* Document extract *
Russian Retreat from Chernobyl Opens Door
for IAEA Monitors
Bloomberg News ,
(Bloomberg) -- International nuclear monitors are preparing to return to the stricken Chernobyl nuclear power plant -- site of the deadly 1986 meltdown -- as soon as Russian troops complete their withdrawal and Ukrainian operators take back control.
International Atomic Energy Agency monitors will be on the ground “very soon,” Director General Rafael Mariano Grossi said at a press briefing in Vienna. The Argentine diplomat returned Friday from a week-long trip to Ukraine and Russia, where he worked out separate deals to boost the safety and security of nuclear sites amid a military conflict now in its second month.
“This is undoubtedly a step in the right direction,” Grossi said of the Russia withdrawal from Chernobyl. “The plant has to be operated by its own natural operators.”
In the absence of international oversight, a war of words has erupted between Ukrainian and Russian nuclear-safety officials over radiation risks at Chernobyl. Russians who began leaving the plant got “significant doses” of radiation from digging trenches at the highly contaminated site, Ukraine’s state power company said Friday. Moscow’s IAEA envoy reported Thursday that Ukraine workers at the plant sabotaged transmission lines used to monitor radiation safety.

* Entries *
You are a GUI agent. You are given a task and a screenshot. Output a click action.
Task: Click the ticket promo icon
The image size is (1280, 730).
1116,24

...

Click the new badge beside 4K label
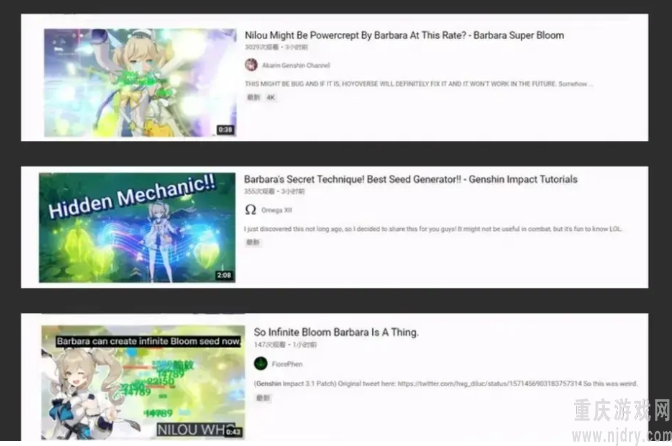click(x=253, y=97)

* What to do *
In the news article about the Russian withdrawal from Chernobyl, what did Moscow's IAEA envoy report that Ukraine workers at the plant had done?

* Output below *
They sabotaged transmission lines used to monitor radiation safety.